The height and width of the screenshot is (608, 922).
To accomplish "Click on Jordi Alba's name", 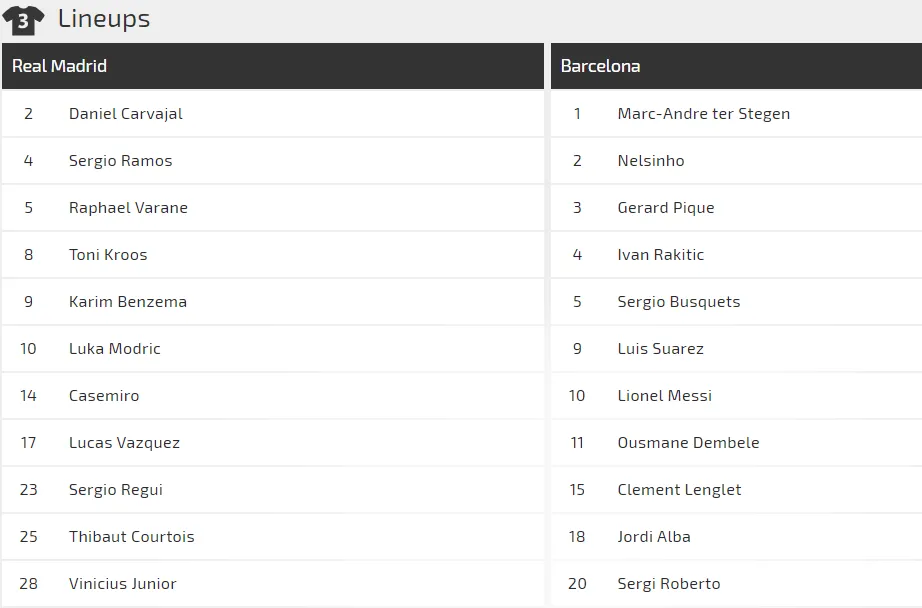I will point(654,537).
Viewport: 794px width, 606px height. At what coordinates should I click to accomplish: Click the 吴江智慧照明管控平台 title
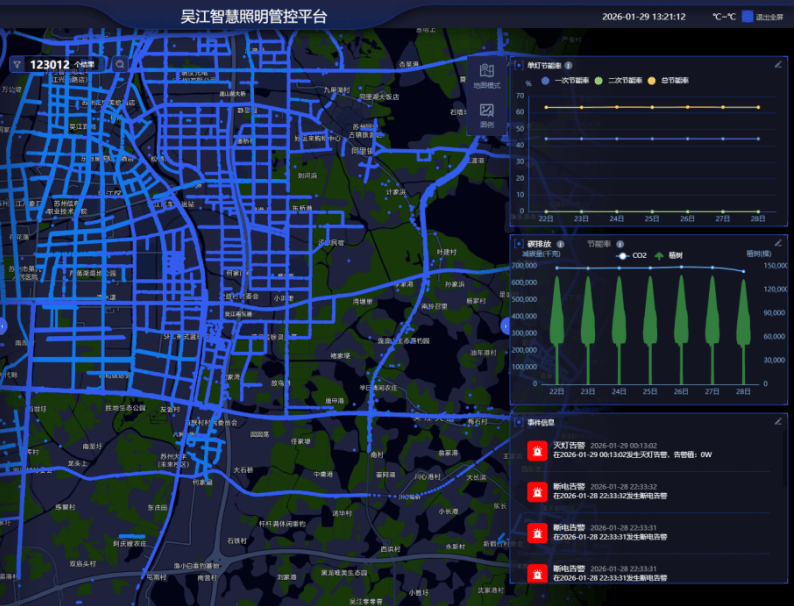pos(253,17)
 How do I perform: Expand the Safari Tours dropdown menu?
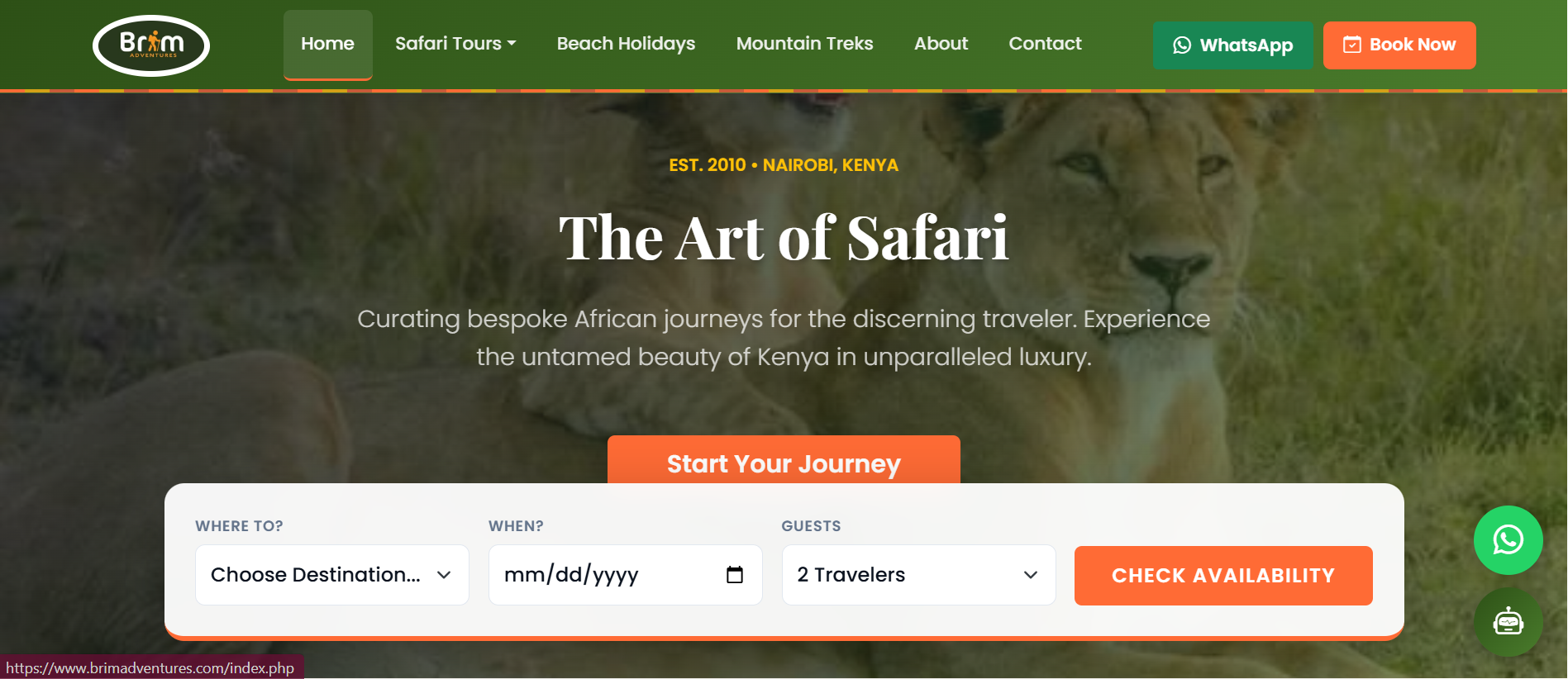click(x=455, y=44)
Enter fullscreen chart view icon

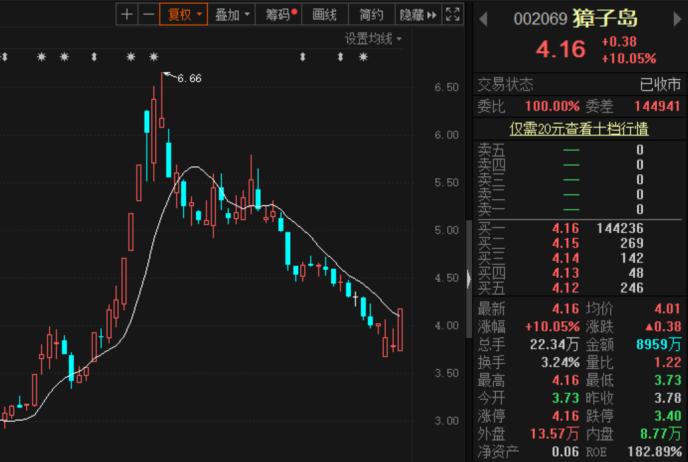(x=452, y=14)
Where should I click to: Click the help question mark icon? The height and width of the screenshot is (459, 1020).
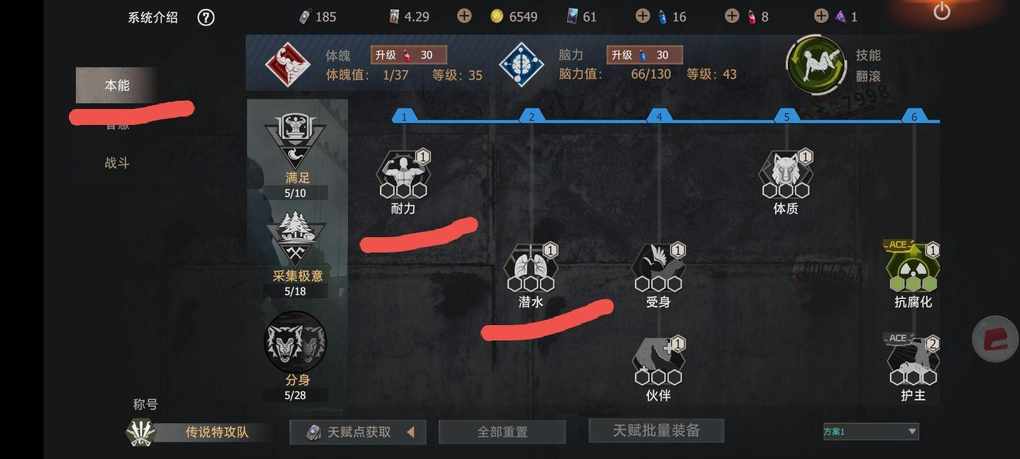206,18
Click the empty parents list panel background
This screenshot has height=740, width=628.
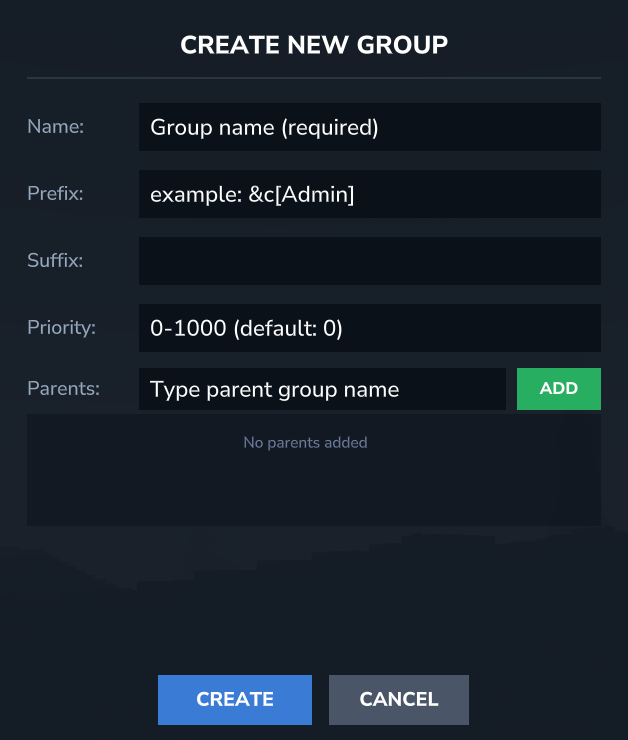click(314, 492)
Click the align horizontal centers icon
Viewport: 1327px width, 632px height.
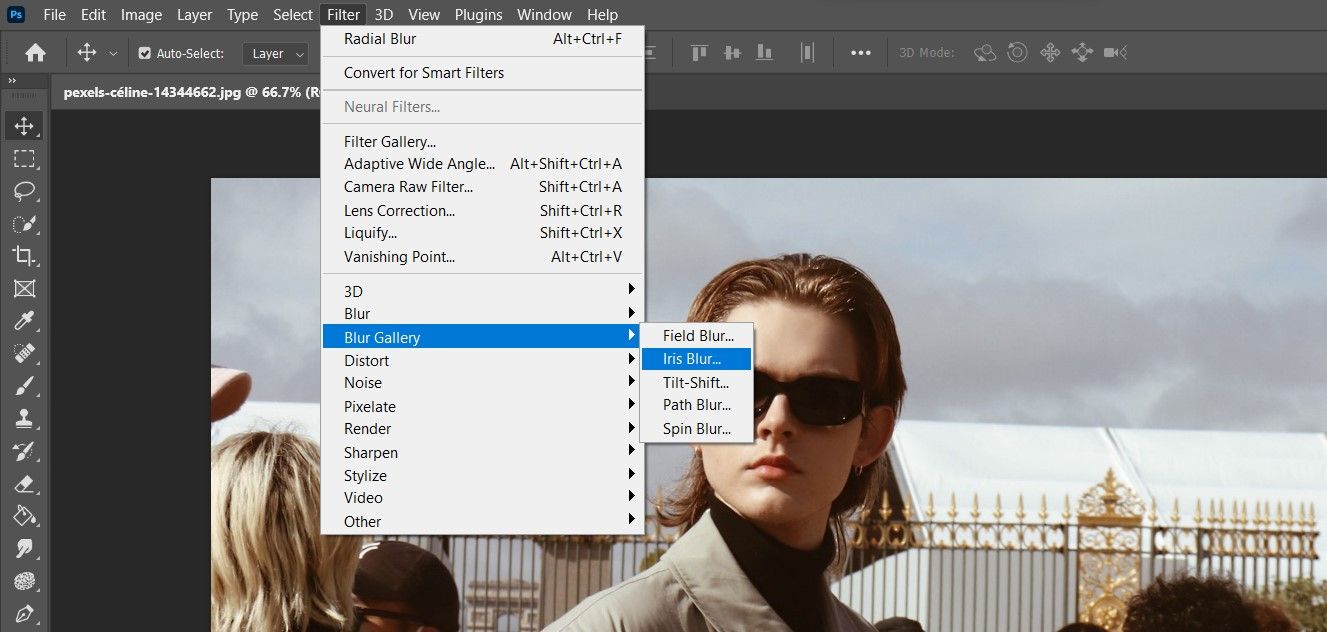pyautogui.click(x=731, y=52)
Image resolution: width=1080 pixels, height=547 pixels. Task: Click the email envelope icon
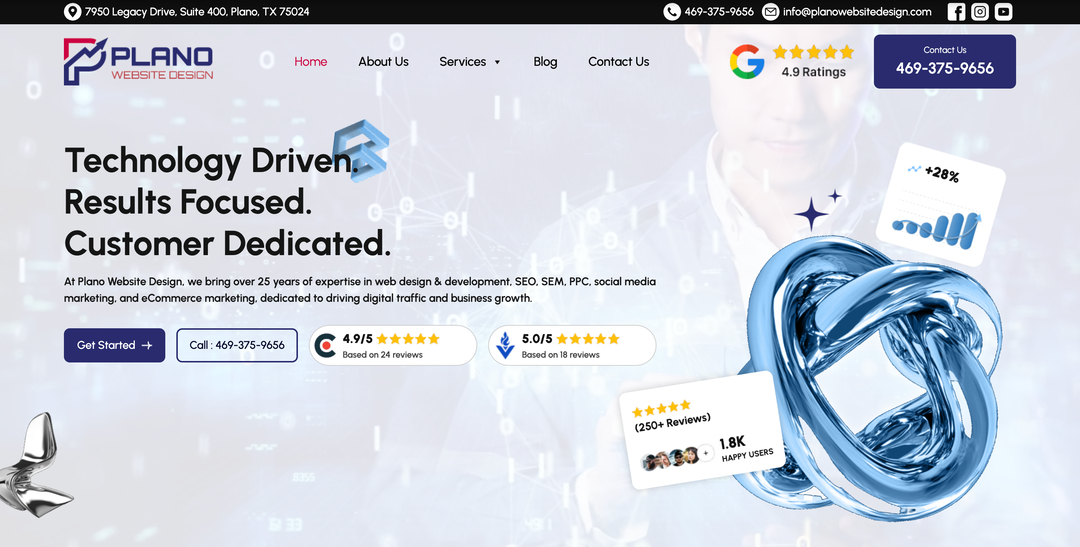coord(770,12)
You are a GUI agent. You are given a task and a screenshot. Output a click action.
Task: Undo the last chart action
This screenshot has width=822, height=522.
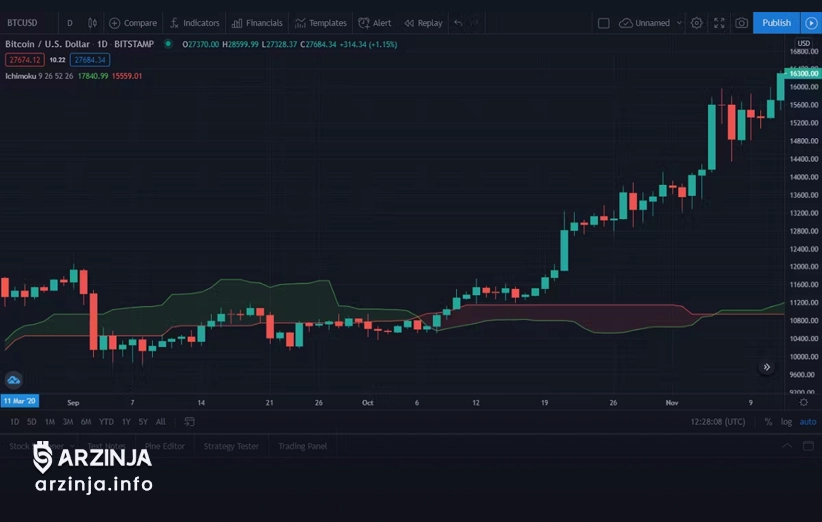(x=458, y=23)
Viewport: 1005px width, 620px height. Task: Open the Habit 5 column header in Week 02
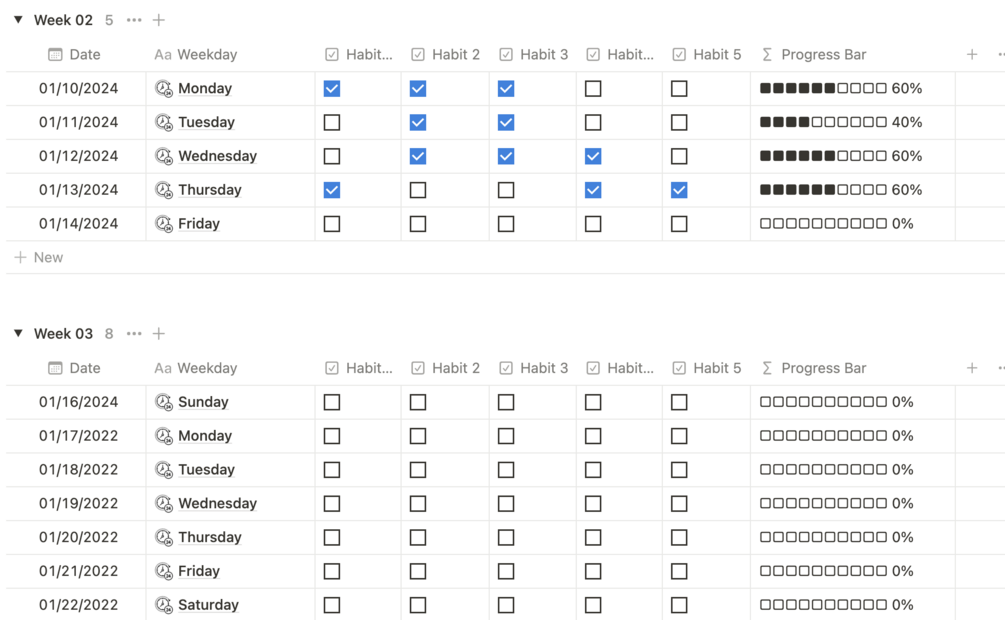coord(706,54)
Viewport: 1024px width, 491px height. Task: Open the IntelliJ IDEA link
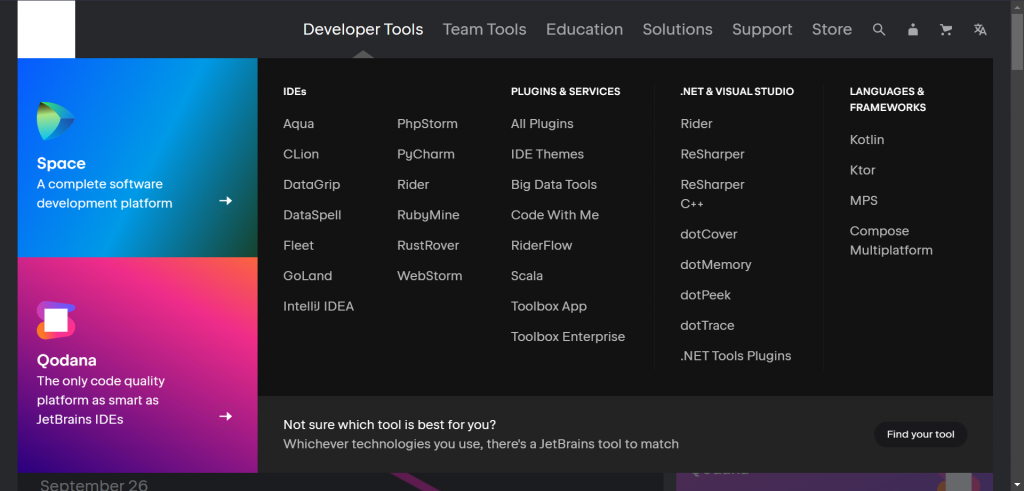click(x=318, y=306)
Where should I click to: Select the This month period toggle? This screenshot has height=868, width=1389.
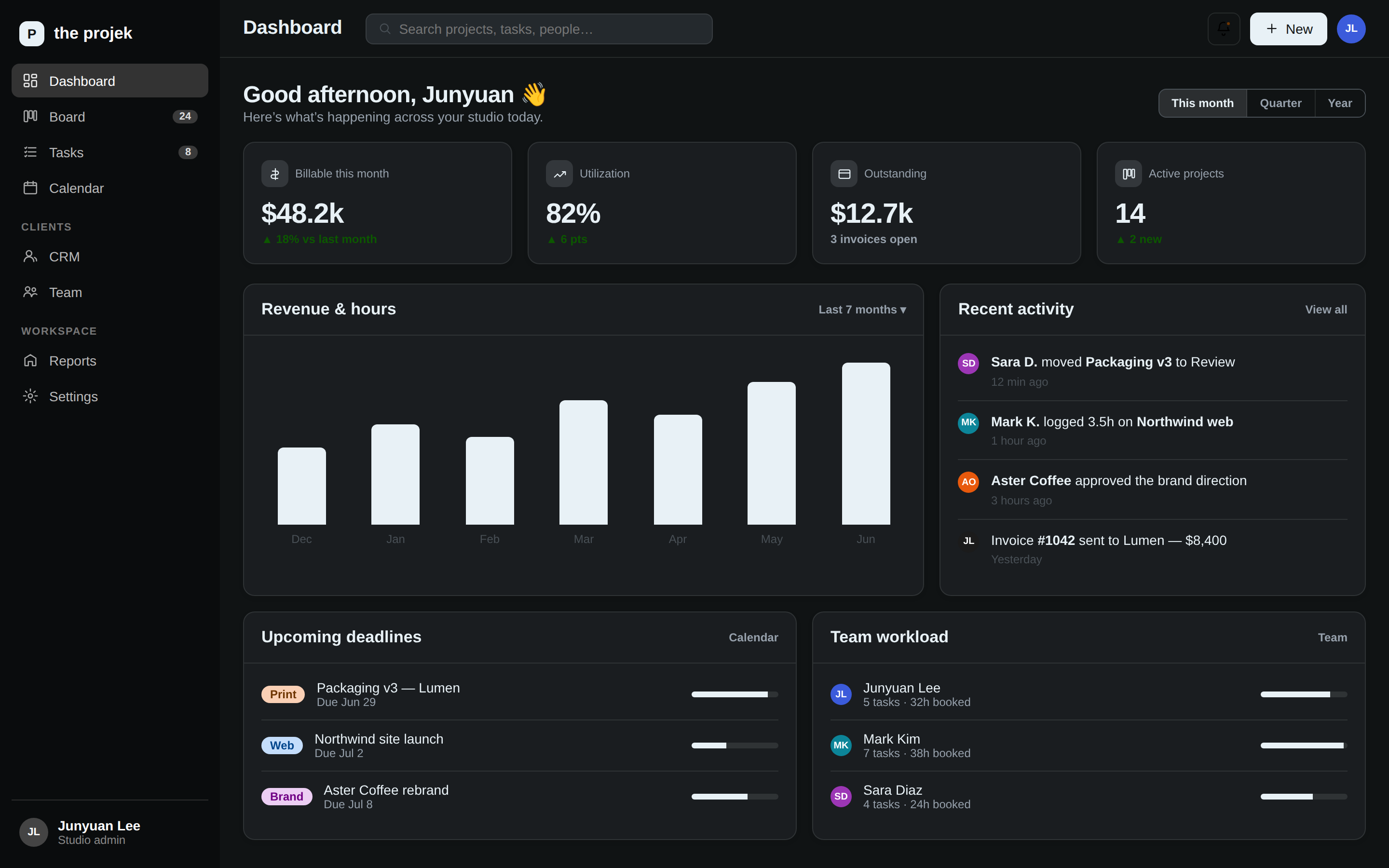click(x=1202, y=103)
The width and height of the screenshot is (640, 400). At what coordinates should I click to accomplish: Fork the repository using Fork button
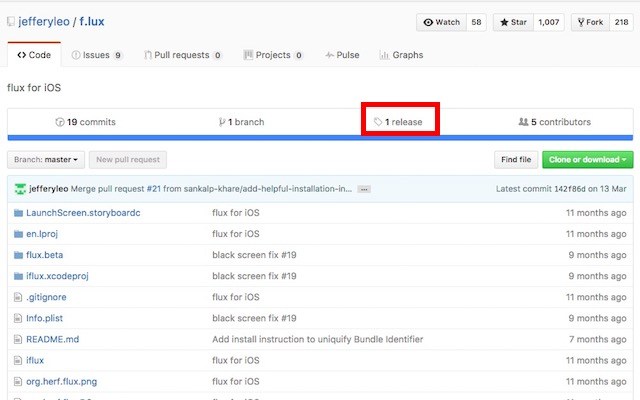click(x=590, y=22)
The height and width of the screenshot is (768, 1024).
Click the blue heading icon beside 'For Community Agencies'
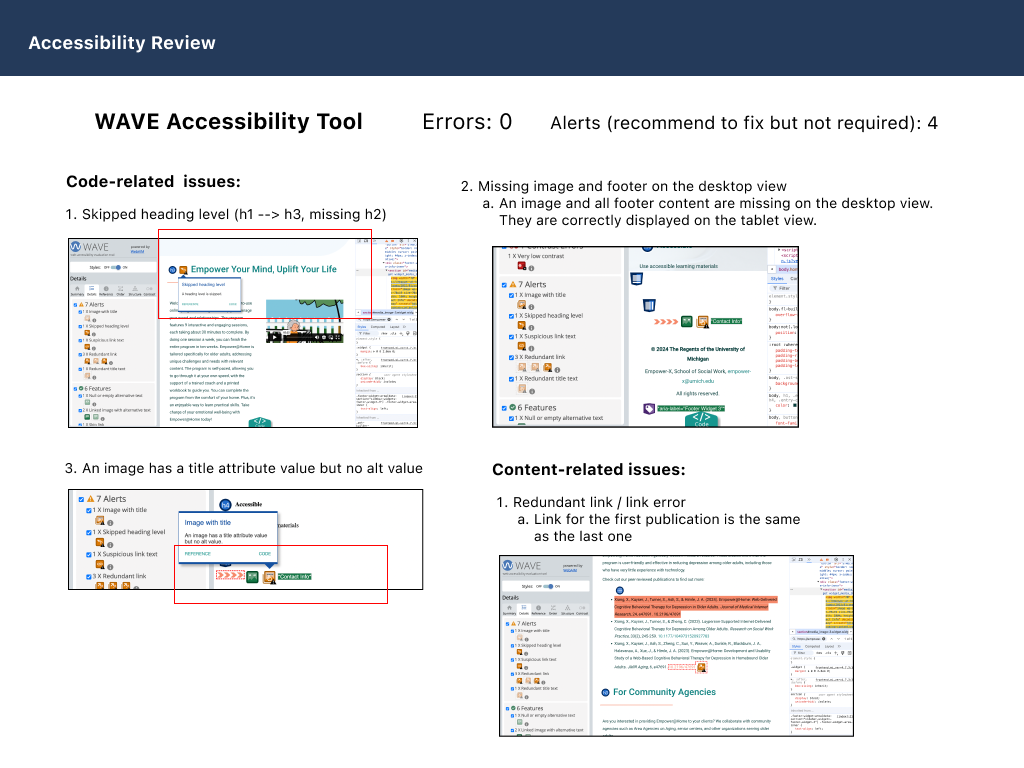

■ **YOUR OBJECTIVE**: For each line in the records that holds "action", show that line as it stands.

■ **EXERCISE RESPONSE**:
You are a GUI agent. You are given a task and a screenshot. Output a click action.
Task: Undo the last chart action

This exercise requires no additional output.